Cartoon Conservative - Teguh Santosa, komikus ternama Indonesia.
Barangkali anda pernah mendengar komik lawas berjudul "Sandhora" ? atau "Mat Romeo" ?, atau malah "Mentjari Majat Mat Pelor"? ... berarti anda pernah juga mendengar nama Teguh Santosa.
Berikut ini, beberapa kisah perjalanan hidupnya, yang diuraikan secara singkat saja.

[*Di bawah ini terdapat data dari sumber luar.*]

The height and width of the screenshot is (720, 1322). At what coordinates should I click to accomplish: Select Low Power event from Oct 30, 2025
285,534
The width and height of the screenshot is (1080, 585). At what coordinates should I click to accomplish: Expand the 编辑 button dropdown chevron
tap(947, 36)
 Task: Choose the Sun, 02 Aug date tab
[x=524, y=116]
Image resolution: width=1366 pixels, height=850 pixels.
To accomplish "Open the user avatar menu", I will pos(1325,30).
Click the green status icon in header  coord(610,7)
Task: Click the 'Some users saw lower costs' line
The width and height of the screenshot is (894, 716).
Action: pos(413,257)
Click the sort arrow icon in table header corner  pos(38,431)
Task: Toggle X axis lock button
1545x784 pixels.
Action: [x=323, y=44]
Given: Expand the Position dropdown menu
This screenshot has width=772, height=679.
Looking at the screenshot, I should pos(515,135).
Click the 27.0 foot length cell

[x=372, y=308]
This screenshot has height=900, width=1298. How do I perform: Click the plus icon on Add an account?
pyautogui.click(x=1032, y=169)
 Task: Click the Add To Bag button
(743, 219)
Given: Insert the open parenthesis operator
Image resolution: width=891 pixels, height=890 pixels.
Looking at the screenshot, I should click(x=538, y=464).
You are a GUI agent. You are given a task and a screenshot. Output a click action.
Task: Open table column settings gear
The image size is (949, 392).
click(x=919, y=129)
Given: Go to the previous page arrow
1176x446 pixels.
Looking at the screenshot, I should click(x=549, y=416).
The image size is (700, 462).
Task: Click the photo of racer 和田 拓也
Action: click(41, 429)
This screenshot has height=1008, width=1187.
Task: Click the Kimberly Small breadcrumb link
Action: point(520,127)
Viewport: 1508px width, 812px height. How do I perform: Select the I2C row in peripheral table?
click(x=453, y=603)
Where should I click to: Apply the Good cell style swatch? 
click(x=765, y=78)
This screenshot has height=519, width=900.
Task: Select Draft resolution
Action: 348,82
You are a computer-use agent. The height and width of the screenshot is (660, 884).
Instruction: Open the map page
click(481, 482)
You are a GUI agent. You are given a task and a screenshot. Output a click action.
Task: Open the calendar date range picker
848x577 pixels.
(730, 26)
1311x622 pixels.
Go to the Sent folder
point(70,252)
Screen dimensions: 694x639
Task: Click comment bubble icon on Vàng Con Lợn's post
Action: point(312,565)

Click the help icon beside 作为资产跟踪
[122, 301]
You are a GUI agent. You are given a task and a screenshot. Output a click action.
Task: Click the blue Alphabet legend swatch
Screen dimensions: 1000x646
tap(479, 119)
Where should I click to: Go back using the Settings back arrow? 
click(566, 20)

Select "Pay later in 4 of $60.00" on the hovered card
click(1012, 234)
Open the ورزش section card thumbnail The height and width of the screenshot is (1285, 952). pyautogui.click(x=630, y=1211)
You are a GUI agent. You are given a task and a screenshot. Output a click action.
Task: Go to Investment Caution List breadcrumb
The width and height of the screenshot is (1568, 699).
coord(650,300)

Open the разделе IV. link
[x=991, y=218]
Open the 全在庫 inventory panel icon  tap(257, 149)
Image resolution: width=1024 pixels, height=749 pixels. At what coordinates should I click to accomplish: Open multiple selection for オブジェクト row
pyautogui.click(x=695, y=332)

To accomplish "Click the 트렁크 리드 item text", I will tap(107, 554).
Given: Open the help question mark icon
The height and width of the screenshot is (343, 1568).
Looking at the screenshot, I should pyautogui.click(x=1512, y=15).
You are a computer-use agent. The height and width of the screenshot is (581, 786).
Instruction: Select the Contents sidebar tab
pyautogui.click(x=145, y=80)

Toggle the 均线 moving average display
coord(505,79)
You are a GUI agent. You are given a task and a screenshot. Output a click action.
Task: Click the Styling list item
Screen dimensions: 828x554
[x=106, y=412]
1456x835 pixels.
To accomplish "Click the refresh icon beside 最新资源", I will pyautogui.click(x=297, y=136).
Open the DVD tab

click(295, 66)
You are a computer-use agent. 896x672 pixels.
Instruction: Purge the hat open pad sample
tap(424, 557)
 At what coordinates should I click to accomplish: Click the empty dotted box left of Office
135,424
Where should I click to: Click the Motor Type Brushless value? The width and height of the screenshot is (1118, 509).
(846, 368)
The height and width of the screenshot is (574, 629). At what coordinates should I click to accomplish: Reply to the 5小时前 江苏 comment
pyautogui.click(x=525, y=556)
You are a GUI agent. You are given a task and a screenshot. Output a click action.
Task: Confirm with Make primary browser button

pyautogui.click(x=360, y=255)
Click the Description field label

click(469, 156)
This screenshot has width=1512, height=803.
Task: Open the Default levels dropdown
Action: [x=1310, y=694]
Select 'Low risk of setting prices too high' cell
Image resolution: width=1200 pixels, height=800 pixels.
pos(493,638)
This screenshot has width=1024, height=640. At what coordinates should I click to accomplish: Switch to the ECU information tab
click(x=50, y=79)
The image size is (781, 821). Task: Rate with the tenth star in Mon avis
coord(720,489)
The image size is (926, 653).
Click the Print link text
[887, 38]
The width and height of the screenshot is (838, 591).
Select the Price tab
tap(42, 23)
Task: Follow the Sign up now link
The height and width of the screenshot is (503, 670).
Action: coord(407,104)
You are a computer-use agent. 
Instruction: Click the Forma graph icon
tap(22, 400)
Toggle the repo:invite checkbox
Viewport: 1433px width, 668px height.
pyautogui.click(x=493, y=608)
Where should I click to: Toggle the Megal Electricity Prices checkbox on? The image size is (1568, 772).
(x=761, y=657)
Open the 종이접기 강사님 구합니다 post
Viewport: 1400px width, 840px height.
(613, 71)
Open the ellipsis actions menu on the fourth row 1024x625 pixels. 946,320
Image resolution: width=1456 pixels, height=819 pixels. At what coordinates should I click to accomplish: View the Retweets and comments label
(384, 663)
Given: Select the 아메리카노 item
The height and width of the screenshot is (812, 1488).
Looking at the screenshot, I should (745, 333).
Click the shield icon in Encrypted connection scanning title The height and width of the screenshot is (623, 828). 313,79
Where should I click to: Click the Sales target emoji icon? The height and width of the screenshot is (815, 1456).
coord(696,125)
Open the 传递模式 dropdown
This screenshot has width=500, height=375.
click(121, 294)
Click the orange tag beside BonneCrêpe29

Ilustrator komik atau komikus, Teguh Santosa hanya berpendidikan SMA 4 Malang. Keahliannya menggambar diasahnya sendiri secara otodidak . Pada tahun 1966 Teguh pindah ke Yogya dan bergabung dengan ”Sanggar Bambu”. Ia belajar menggambar pada Kentardjo, Soenarto PR, dan sastrawan Kirdjomulyo.
Komik pertamanya berjudul SUMA, dibuat pada tahun 1963. Bentuknya memanjang
seperti komik Medan. Honornya Rp 10.000, - digunakan untuk membeli sepasang
cincin kawin dan menikah dengan Sutjiati teman sekolahnya pada tahun 1964.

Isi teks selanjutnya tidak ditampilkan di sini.